Give back the records below exactly, every one, with no pictures.

_ _ _ _

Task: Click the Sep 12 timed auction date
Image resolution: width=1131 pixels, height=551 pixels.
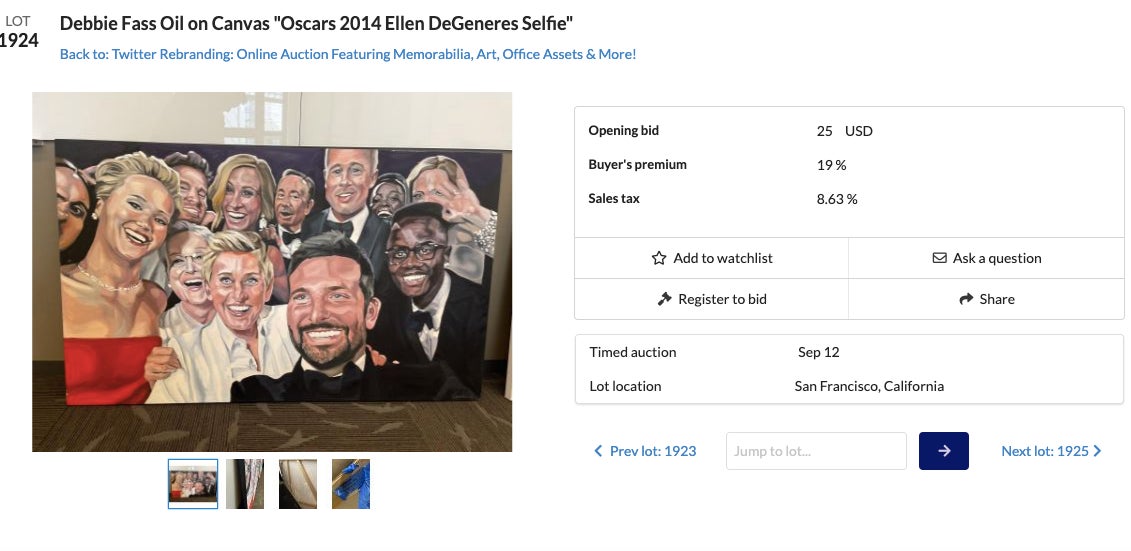Action: pos(818,352)
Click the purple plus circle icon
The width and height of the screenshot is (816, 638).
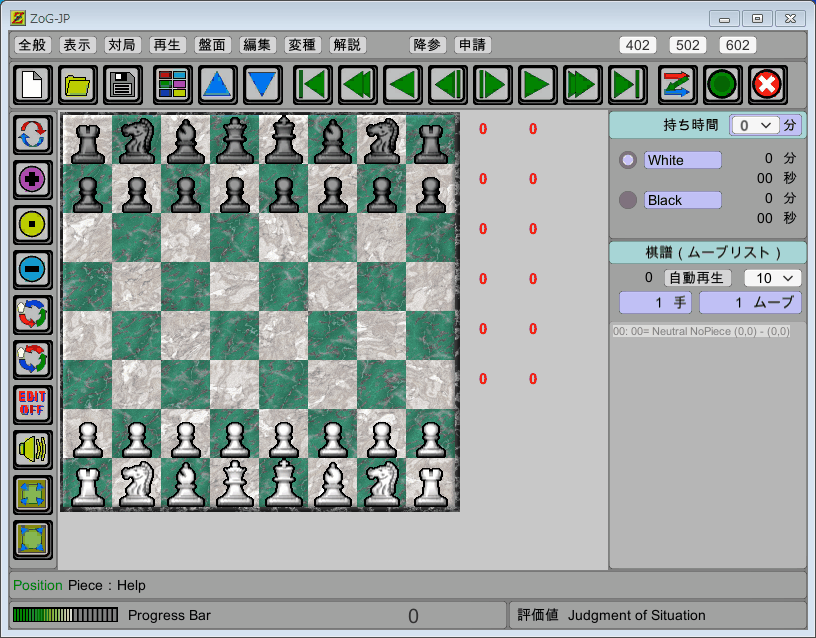[x=33, y=180]
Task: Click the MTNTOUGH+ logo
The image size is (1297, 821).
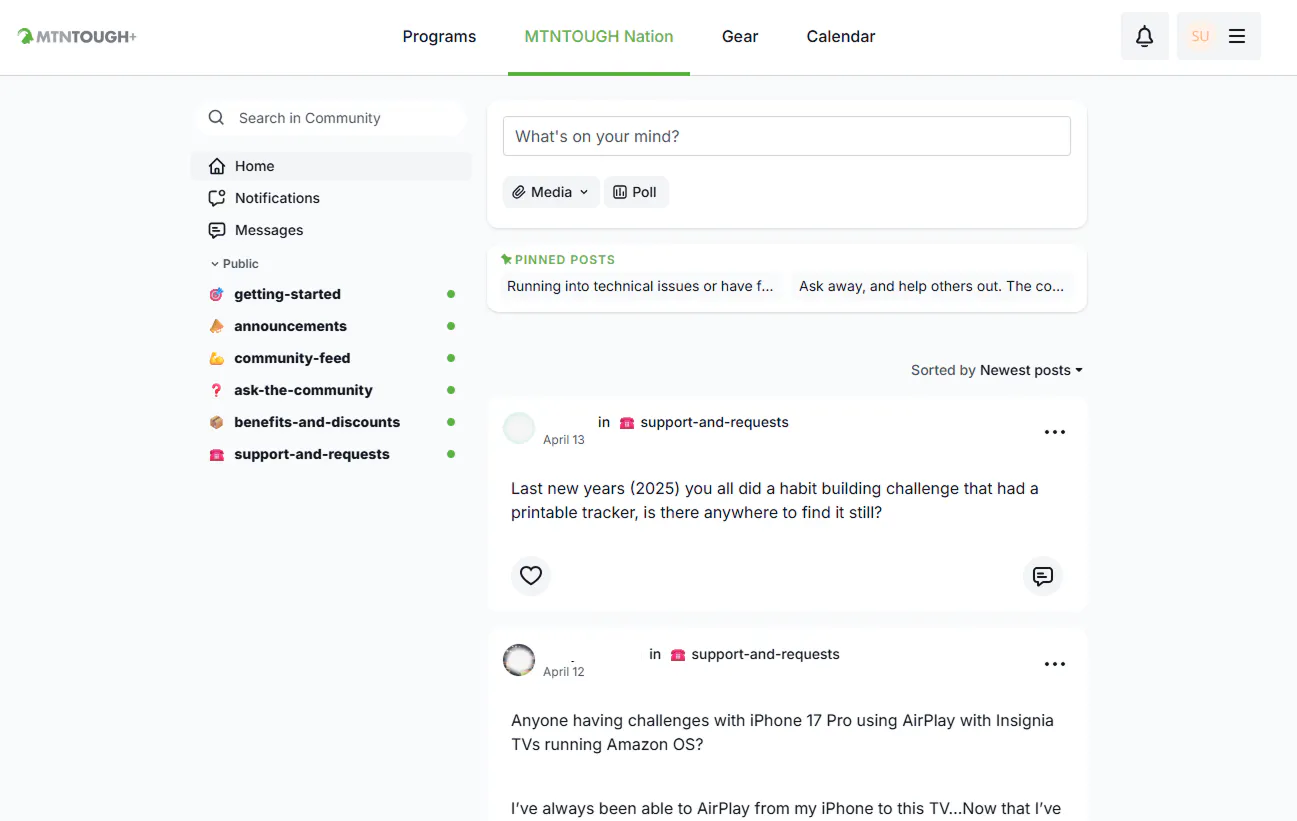Action: click(77, 36)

_ _ _ _

SOLVED EXERCISE =>
Task: Click the Sep 12 timed auction date
Image resolution: width=1131 pixels, height=551 pixels.
Action: pos(818,352)
Click the purple plus circle icon
The width and height of the screenshot is (816, 638).
[x=33, y=180]
Task: Click the MTNTOUGH+ logo
The image size is (1297, 821).
Action: click(77, 36)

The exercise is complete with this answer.